◆ WORK TO DO ◆
Copy the data below word for word, but leave out the pictures.
— start of INPUT RECORDS —
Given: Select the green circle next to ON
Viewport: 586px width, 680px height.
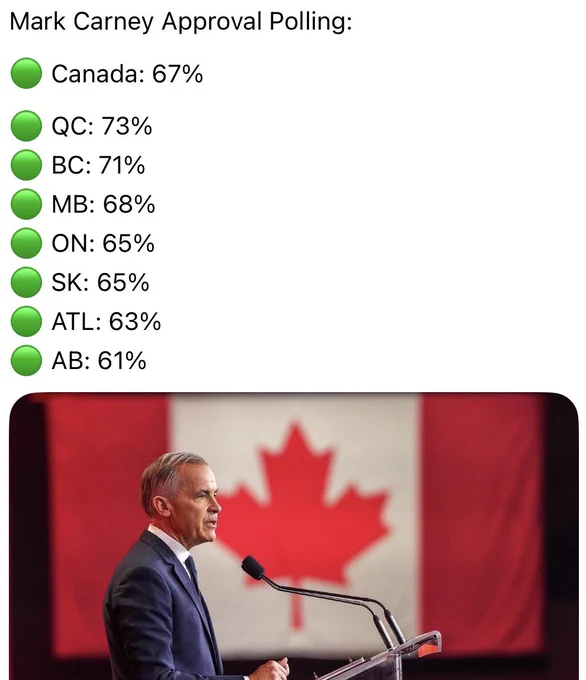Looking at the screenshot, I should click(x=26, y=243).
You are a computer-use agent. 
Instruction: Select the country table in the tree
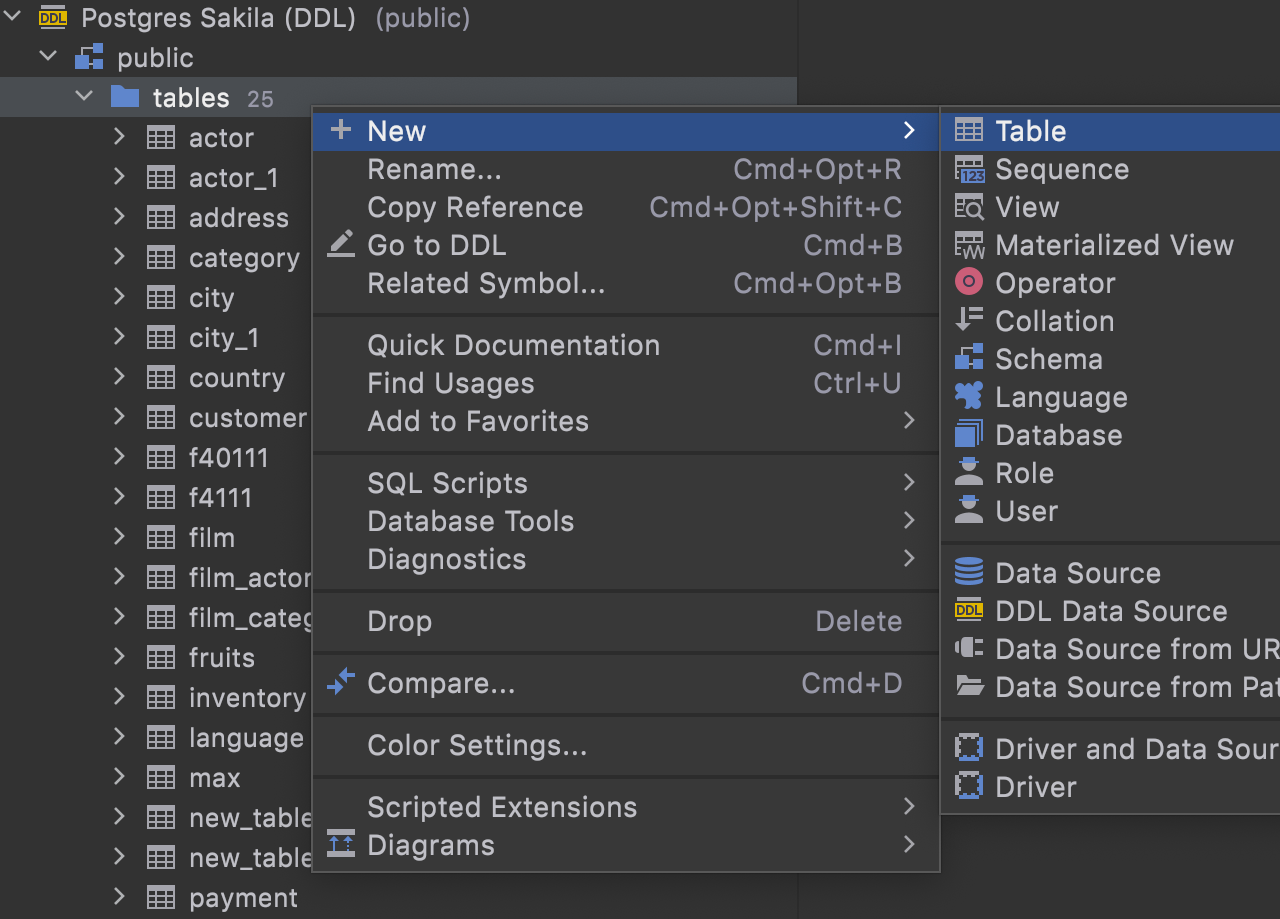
— end of INPUT RECORDS —
◆ REPLY TO THE TASK ◆
Given: Select the green circle next to ON
Viewport: 586px width, 680px height.
Looking at the screenshot, I should click(x=26, y=243).
You are a computer-use agent. 
Instruction: Select the country table in the tree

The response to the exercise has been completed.